** Stated goal 1 **
Rewrite the paragraph in the swap size thread that begins "I don't think swap space" so that it is shorter and keeps its main facts.
** Stated goal 2 **
Transcribe from the swap size thread everything from "2018-09-22 Thread John" down to "a bit quiet.".

** Source **
Re: [slurm-users] swap size

2018-09-22 Thread John Hearns
I would say that, yes, you have a good workflow here with Slurm.
As another aside - is anyone working with suspending and resuming containers?
I see on the Singularity site that suspend/resume in on the roadmap (I
am not talking about checkpointing here).

Also it is worth saying that these days one would be swapping to SSDs
and even better NVRam devices, so the penalties for swapping will be
less.
Warming to my theme what we should be looking at for large memory
machines is tiered memory. Fast DRAM for the actual computations which
are actively being written to. Then slower tiers of cheaper memory.
Diablo had implemented this, I believe they are no longer ctive. lso
there is Optne - which seems to hve gone a bit quiet.
But having read up on Diable the drivers for tiered memory are in the
Linux kernel.

Enough of my ramblings!
MAybe one day you will have a susyem with Tbytes of memory, and only
256 gig of real fast DRAM.

On Sat, 22 Sep 2018 at 07:20, Raymond Wan  wrote:
>
> Hi Ashton,
>
> On Sat, Sep 22, 2018 at 5:34 AM A  wrote:
> > So I'm wondering if 20% is enough, or whether it should scale by the number 
> > of single jobs I might be running at any one time. E.g. if I'm running 10 
> > jobs that all use 20 gb of ram, and I suspend, should I need 200 gb of swap?
>
>
> Perhaps I'm a bit clueless here, but maybe someone can correct me if I'm 
> wrong.
>
> I don't think swap space or a swap file is used like that.  If you
> have 256 GB of memory and a 256 GB swap file (I don't suggest this
> size...it just makes my math easier :-) ), then from the point of view
> of the OS, it will appear there is 512 GB of memory.  So, this is
> memory that is used while it is running...for reading in data, etc.
>
> SLURM's ability to suspend jobs must be storing the state in a
> location outside of this 512 GB.  So, you're not helping this by
> allocating more swap.
>
> What you are doing is perhaps allowing more jobs to run concurrently,
> but I would caution against allocating more swap space.  After all,
> disk read/write is much slower than memory.  If you can run 10 jobs
> within 256 GB of memory but 20 jobs within 512 GB of (memory + swap
> space), I think you should do some kind of test to see if it would be
> faster to just let 10 jobs run.  Since disk I/O is slower, I doubt
> you're going to get double the running time.

** Information provided **
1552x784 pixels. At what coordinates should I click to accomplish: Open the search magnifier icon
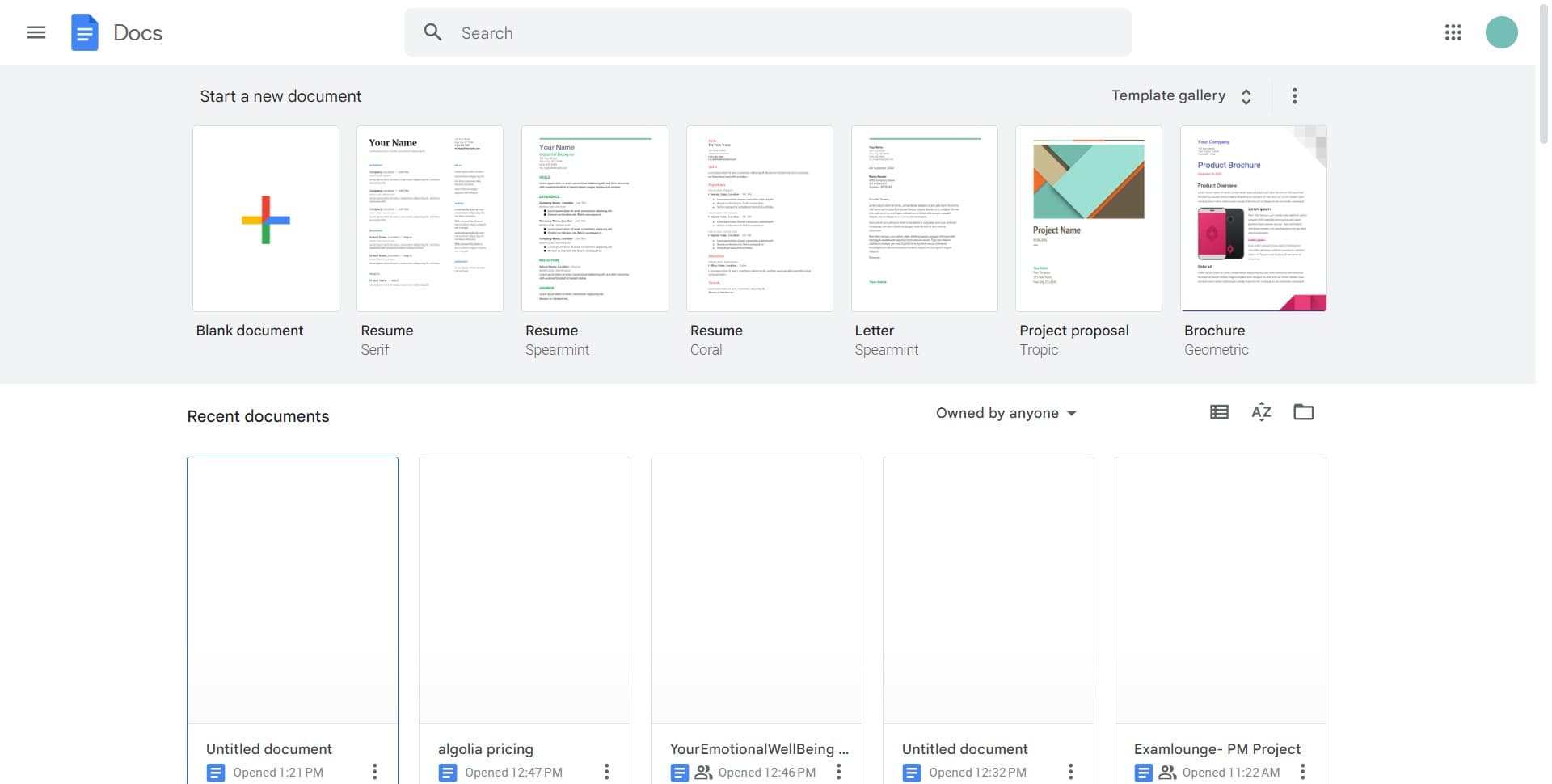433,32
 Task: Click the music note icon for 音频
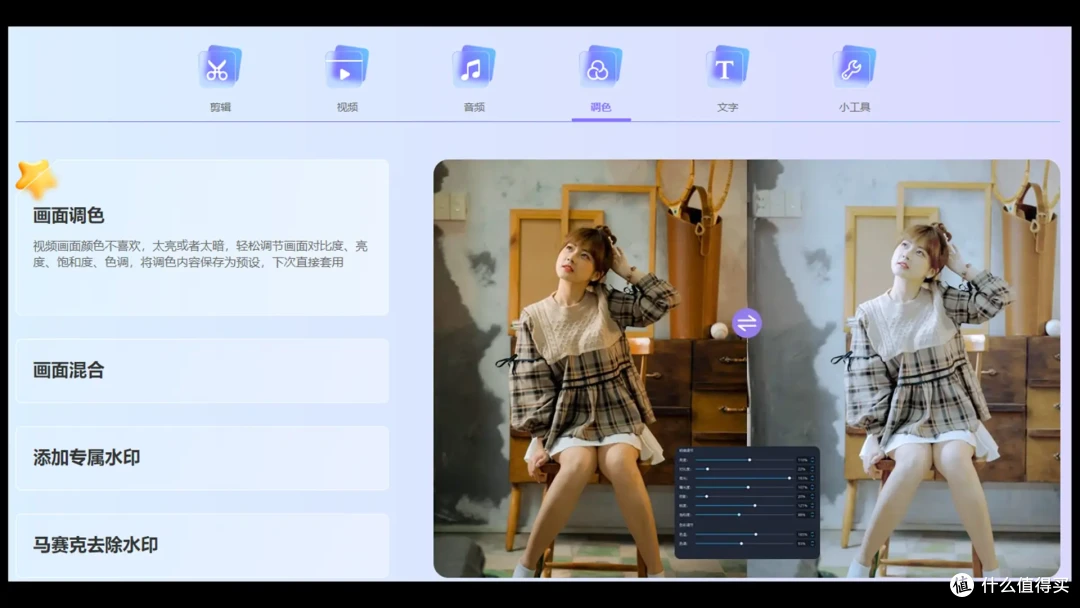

** Correct answer 1 **
Swap space isn't used that way. With 256 GB of memory and a 256 GB swap file, the OS sees 512 GB of memory. That memory is used while the system runs, for tasks such as reading in data. The 256 GB swap size is not a recommendation; it only keeps the math simple.

** Correct answer 2 **
2018-09-22 Thread John Hearns
I would say that, yes, you have a good workflow here with Slurm.
As another aside - is anyone working with suspending and resuming containers?
I see on the Singularity site that suspend/resume in on the roadmap (I
am not talking about checkpointing here).

Also it is worth saying that these days one would be swapping to SSDs
and even better NVRam devices, so the penalties for swapping will be
less.
Warming to my theme what we should be looking at for large memory
machines is tiered memory. Fast DRAM for the actual computations which
are actively being written to. Then slower tiers of cheaper memory.
Diablo had implemented this, I believe they are no longer ctive. lso
there is Optne - which seems to hve gone a bit quiet.